* Text section *
—————

Virus classification
- (unranked): Virus
- Realm: Varidnaviria
- Kingdom: Bamfordvirae
- Phylum: Nucleocytoviricota
- Class: Pokkesviricetes
- Order: Chitovirales
- Family: Poxviridae
- Genus: Leporipoxvirus
- Species: Leporipoxvirus myxoma

= Myxoma virus =

Species of virus

Myxoma virus is a poxvirus in the genus Leporipoxvirus. The two broad geographic types of Myxoma virus are Californian and South American. Californian myxoma virus is found on the West Coast of the United States, the Baja Peninsula of Mexico, and the southwest coast of Canada. South American or Brazilian myxoma virus is found in South and Central America. South American myxoma virus circulates in the jungle rabbit or tapeti (Sylvilagus brasiliensis), whereas Californian myxoma virus circulates in the brush rabbit (Sylvilagus bachmani). In their native hosts, the viruses cause the formation of benign cutaneous fibromas rather than systemic disease.

==Transmission==
Myxoma virus is passively transmitted on the mouth parts of mosquitoes (such as Aedes aegypti) or fleas, and presumably other biting arthropods. It can also be spread through direct contact and contaminated fomites.

—————

* Collected material *
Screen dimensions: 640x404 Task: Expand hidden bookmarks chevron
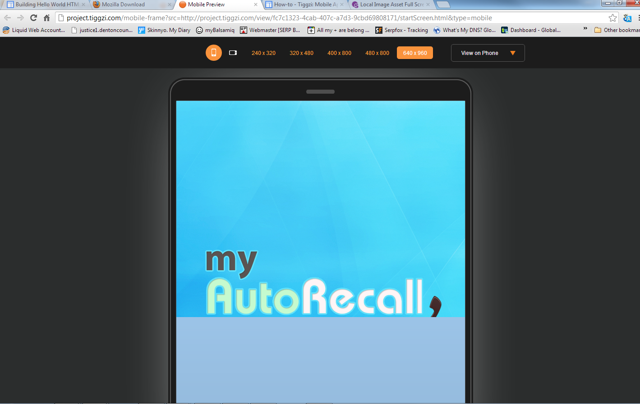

—————

* What this exercise asks *
1. Summarize the Myxoma virus text in two sentences.
2. Rewrite the Myxoma virus text from "Species of virus" up to and including "than systemic disease.", replacing "benign" with "harmless".
The material plays no part in this work.

* Solutions by task *
1. Myxoma virus is a poxvirus in the genus Leporipoxvirus with two broad geographic types: Californian, which circulates in the brush rabbit on the West Coast of North America, and South American, which circulates in the tapeti in South and Central America. In these native hosts it causes benign skin fibromas rather than systemic disease, and it is spread passively on the mouth parts of mosquitoes, fleas and presumably other biting arthropods, as well as through direct contact and contaminated fomites.

2.
Species of virus

Myxoma virus is a poxvirus in the genus Leporipoxvirus. The two broad geographic types of Myxoma virus are Californian and South American. Californian myxoma virus is found on the West Coast of the United States, the Baja Peninsula of Mexico, and the southwest coast of Canada. South American or Brazilian myxoma virus is found in South and Central America. South American myxoma virus circulates in the jungle rabbit or tapeti (Sylvilagus brasiliensis), whereas Californian myxoma virus circulates in the brush rabbit (Sylvilagus bachmani). In their native hosts, the viruses cause the formation of harmless cutaneous fibromas rather than systemic disease.